# WHAT THIS TASK INVOLVES:
Reproduce every one of the lines below character for character, keeping them in the order given.

• • •

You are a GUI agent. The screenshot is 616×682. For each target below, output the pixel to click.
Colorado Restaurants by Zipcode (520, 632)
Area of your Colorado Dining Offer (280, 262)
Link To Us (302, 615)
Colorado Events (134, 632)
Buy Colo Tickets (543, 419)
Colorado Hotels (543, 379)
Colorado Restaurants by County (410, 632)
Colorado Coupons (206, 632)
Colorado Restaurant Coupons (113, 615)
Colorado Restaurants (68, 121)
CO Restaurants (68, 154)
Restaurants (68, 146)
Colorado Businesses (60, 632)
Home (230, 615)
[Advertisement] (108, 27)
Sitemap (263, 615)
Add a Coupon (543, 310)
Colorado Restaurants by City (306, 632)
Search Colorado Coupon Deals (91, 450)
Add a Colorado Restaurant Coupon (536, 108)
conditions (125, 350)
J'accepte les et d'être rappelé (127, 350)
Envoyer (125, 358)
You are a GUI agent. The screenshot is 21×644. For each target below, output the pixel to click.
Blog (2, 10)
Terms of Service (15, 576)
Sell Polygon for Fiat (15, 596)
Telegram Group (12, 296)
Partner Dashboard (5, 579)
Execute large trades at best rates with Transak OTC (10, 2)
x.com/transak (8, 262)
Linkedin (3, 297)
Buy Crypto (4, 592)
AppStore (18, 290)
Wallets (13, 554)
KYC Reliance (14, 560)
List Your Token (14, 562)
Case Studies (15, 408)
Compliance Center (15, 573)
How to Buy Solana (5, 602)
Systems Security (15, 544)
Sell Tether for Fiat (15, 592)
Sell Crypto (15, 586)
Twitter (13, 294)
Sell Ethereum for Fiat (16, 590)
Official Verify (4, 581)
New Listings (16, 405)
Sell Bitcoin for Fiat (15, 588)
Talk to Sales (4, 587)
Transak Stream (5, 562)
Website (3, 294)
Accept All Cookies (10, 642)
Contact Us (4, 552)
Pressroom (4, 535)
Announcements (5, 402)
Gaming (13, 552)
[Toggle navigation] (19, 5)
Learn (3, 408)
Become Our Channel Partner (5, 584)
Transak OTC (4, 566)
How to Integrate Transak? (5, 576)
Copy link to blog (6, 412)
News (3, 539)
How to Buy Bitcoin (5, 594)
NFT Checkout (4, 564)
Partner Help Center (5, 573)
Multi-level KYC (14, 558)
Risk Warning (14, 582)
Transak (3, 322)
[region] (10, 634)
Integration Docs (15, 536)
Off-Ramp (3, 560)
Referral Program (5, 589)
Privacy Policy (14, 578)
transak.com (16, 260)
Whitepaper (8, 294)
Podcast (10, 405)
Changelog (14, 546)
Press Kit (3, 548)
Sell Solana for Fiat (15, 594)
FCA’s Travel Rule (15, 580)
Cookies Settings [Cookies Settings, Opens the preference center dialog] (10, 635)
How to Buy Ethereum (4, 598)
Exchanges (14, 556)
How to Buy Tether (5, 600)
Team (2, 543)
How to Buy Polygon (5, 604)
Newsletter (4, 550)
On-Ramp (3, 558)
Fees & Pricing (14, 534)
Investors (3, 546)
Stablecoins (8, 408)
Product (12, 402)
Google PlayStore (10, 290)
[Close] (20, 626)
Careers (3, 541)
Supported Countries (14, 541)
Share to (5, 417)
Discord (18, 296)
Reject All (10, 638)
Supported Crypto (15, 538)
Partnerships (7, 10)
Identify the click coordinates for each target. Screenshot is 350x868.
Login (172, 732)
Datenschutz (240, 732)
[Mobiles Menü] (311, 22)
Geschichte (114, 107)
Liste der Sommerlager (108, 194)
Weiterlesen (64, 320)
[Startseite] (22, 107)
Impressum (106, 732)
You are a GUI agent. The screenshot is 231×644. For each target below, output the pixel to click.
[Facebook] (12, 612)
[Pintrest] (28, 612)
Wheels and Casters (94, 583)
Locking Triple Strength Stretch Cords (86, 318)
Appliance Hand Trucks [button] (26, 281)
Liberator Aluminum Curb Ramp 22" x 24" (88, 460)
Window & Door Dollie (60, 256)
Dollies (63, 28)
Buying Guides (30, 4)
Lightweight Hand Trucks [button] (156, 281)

• • •

# RESPONSE:
You are a GUI agent. The screenshot is 616×682. For each target below, output the pixel to click.
Colorado Restaurants by Zipcode (520, 632)
Area of your Colorado Dining Offer (280, 262)
Link To Us (302, 615)
Colorado Events (134, 632)
Buy Colo Tickets (543, 419)
Colorado Hotels (543, 379)
Colorado Restaurants by County (410, 632)
Colorado Coupons (206, 632)
Colorado Restaurant Coupons (113, 615)
Colorado Restaurants (68, 121)
CO Restaurants (68, 154)
Restaurants (68, 146)
Colorado Businesses (60, 632)
Home (230, 615)
[Advertisement] (108, 27)
Sitemap (263, 615)
Add a Coupon (543, 310)
Colorado Restaurants by City (306, 632)
Search Colorado Coupon Deals (91, 450)
Add a Colorado Restaurant Coupon (536, 108)
conditions (125, 350)
J'accepte les et d'être rappelé (127, 350)
Envoyer (125, 358)
You are a GUI agent. The screenshot is 21×644. For each target below, output the pixel to click.
Blog (2, 10)
Terms of Service (15, 576)
Sell Polygon for Fiat (15, 596)
Telegram Group (12, 296)
Partner Dashboard (5, 579)
Execute large trades at best rates with Transak OTC (10, 2)
x.com/transak (8, 262)
Linkedin (3, 297)
Buy Crypto (4, 592)
AppStore (18, 290)
Wallets (13, 554)
KYC Reliance (14, 560)
List Your Token (14, 562)
Case Studies (15, 408)
Compliance Center (15, 573)
How to Buy Solana (5, 602)
Systems Security (15, 544)
Sell Tether for Fiat (15, 592)
Sell Crypto (15, 586)
Twitter (13, 294)
Sell Ethereum for Fiat (16, 590)
Official Verify (4, 581)
New Listings (16, 405)
Sell Bitcoin for Fiat (15, 588)
Talk to Sales (4, 587)
Transak Stream (5, 562)
Website (3, 294)
Accept All Cookies (10, 642)
Contact Us (4, 552)
Pressroom (4, 535)
Announcements (5, 402)
Gaming (13, 552)
[Toggle navigation] (19, 5)
Learn (3, 408)
Become Our Channel Partner (5, 584)
Transak OTC (4, 566)
How to Integrate Transak? (5, 576)
Copy link to blog (6, 412)
News (3, 539)
How to Buy Bitcoin (5, 594)
NFT Checkout (4, 564)
Partner Help Center (5, 573)
Multi-level KYC (14, 558)
Risk Warning (14, 582)
Transak (3, 322)
[region] (10, 634)
Integration Docs (15, 536)
Off-Ramp (3, 560)
Referral Program (5, 589)
Privacy Policy (14, 578)
transak.com (16, 260)
Whitepaper (8, 294)
Podcast (10, 405)
Changelog (14, 546)
Press Kit (3, 548)
Sell Solana for Fiat (15, 594)
FCA’s Travel Rule (15, 580)
Cookies Settings [Cookies Settings, Opens the preference center dialog] (10, 635)
How to Buy Ethereum (4, 598)
Exchanges (14, 556)
How to Buy Tether (5, 600)
Team (2, 543)
How to Buy Polygon (5, 604)
Newsletter (4, 550)
On-Ramp (3, 558)
Fees & Pricing (14, 534)
Investors (3, 546)
Stablecoins (8, 408)
Product (12, 402)
Google PlayStore (10, 290)
[Close] (20, 626)
Careers (3, 541)
Supported Countries (14, 541)
Share to (5, 417)
Discord (18, 296)
Reject All (10, 638)
Supported Crypto (15, 538)
Partnerships (7, 10)
Identify the click coordinates for each target. Screenshot is 350x868.
Login (172, 732)
Datenschutz (240, 732)
[Mobiles Menü] (311, 22)
Geschichte (114, 107)
Liste der Sommerlager (108, 194)
Weiterlesen (64, 320)
[Startseite] (22, 107)
Impressum (106, 732)
You are a GUI agent. The screenshot is 231×644. For each target below, output the pixel to click.
[Facebook] (12, 612)
[Pintrest] (28, 612)
Wheels and Casters (94, 583)
Locking Triple Strength Stretch Cords (86, 318)
Appliance Hand Trucks [button] (26, 281)
Liberator Aluminum Curb Ramp 22" x 24" (88, 460)
Window & Door Dollie (60, 256)
Dollies (63, 28)
Buying Guides (30, 4)
Lightweight Hand Trucks [button] (156, 281)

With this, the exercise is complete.